Cantor introduceerde het begrip transfiniete getallen: getallen die niet strikt (absoluut) oneindig zijn maar toch groter dan ieder eindig getal. Het wordt tegenwoordig meestal gewoon aangeduid als: oneindige getallen. Een van zijn opmerkelijkste bijdragen was aan te tonen dat het begrip ‘oneindigheid’ niet ongedifferentieerd was: er waren, zo toonde hij aan, meerdere soorten oneindigheid te onderscheiden: niet alle oneindige verzamelingen waren van dezelfde grootte – ze kunnen met elkaar worden vergeleken: sommige oneindigheden zijn groter dan andere.
De reeks natuurlijke getallen (1, 2, 3 ... n) is oneindig.

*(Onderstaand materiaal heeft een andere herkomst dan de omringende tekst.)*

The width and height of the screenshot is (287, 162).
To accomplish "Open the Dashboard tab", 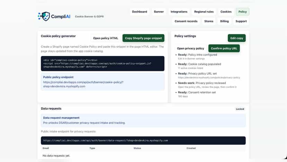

De reeks oneven getallen (1, 3, 5, ...n) is eveneens oneindig. Toch is voor iedereen meteen te zien dat de eerste reeks dubbel zo groot moet zijn als de tweede. Dat het ene oneindige het andere niet is vormde voor Galileï een paradox: we kunnen ermee werken, maar moeten niet proberen het te begrijpen.

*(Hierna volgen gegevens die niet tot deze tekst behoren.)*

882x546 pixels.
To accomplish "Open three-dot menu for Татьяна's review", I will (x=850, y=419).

Cantor wilde het wel proberen te begrijpen. Hij voerde de begrippen ordinaal en cardinaal getal in. Cardinalen zeggen iets over de grootte (het groter of kleiner zijn) van een verzameling, terwijl ordinalen iets over een rangorde zeggen (het eerder of later komen). Bijvoorbeeld ω is het eerste niet-eindige ordinaal getal en tegelijk het kleinste transfiniete getal. Twee verschillende oneindige verzamelingen kunnen eenzelfde cardinaliteit bezitten (zelfde grootte) maar met een verschillende ordinaliteit. De verzameling van natuurlijke getallen is ω0 en de verzameling reële getallen is ω1. (Voor de rest verwijs ik naar internet, b.v. wiki of scienceworld.wolfram.com of naar een goede uitleg in Denkpatronen - Hoe wiskunde en logica werken van Johan van Benthem & Robbert Dijkgraaf).
Cantor stortte meermalen in doordat hij leed aan een manisch-depressieve aandoening. Maar wellicht heeft er een relatie bestaan met zijn almaar bezig zijn met reiken naar het oneindige. Hij stelde het oneindige van de transfiniete getallen gelijk aan God (de absoluut oneindige). Hij was niet alleen in wiskunde geïnteresseerd, maar was gelovig katholiek en had grote belangstelling voor filosofie en met name zocht hij naar filosofische onderbouwing van zijn theorie van de oneindige getallen. Met dat doel voor ogen bestudeerde hij intensief het werk van Benedictus de Spinoza. Een cahier waarin hij als student op de linkerzijde de definities, axioma’s en proposities uit de eerste twee delen van de Ethica had geschreven en rechts zijn opmerkingen noteerde, is bewaard gebleven.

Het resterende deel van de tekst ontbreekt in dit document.